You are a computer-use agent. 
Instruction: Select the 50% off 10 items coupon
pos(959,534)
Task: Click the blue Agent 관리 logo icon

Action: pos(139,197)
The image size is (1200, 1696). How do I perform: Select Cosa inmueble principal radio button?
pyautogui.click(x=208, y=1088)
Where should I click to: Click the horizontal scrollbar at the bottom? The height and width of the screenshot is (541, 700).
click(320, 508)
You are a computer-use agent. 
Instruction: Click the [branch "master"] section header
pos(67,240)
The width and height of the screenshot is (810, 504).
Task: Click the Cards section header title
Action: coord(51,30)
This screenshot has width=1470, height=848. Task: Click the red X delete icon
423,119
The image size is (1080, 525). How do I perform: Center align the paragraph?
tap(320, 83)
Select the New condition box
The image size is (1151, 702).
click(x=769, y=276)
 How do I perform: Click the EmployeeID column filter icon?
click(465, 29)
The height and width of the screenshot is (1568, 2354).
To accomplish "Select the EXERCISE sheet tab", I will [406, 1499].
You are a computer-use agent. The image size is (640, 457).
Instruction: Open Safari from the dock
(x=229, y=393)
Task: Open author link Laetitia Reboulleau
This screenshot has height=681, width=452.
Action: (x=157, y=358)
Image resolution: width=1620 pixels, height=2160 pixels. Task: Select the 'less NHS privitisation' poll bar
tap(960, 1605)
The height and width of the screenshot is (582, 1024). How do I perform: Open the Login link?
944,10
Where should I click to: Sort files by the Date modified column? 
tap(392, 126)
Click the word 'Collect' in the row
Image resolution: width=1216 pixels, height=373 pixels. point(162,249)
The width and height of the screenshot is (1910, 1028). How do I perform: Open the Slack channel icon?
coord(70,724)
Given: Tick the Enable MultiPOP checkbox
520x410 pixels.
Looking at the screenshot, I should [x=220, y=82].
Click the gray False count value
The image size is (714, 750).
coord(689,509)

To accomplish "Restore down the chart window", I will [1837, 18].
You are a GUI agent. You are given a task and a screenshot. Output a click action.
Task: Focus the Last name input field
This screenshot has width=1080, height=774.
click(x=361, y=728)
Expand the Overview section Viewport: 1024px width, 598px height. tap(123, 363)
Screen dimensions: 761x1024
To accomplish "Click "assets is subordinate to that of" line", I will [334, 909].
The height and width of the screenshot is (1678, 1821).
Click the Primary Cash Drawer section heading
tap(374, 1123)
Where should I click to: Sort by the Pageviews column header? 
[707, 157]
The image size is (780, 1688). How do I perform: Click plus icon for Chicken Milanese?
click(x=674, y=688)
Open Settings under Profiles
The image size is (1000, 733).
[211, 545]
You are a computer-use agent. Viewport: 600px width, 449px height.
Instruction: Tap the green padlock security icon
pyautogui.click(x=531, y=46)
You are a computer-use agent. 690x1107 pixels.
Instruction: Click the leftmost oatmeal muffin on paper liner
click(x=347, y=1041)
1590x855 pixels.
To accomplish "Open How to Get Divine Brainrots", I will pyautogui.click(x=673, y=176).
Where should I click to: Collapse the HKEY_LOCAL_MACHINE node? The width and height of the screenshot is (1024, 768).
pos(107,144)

_ _ _

▸ WORK TASK
Begin with the line that has "The image size is (1151, 702)." in the listing above and end after the line that has "You are a computer-use agent. The"; output those lines exactly.

▸ RESPONSE TO THIS TASK
The image size is (1151, 702).
click(x=769, y=276)
 How do I perform: Click the EmployeeID column filter icon?
click(465, 29)
The height and width of the screenshot is (1568, 2354).
To accomplish "Select the EXERCISE sheet tab", I will [406, 1499].
You are a computer-use agent. The image size is (640, 457).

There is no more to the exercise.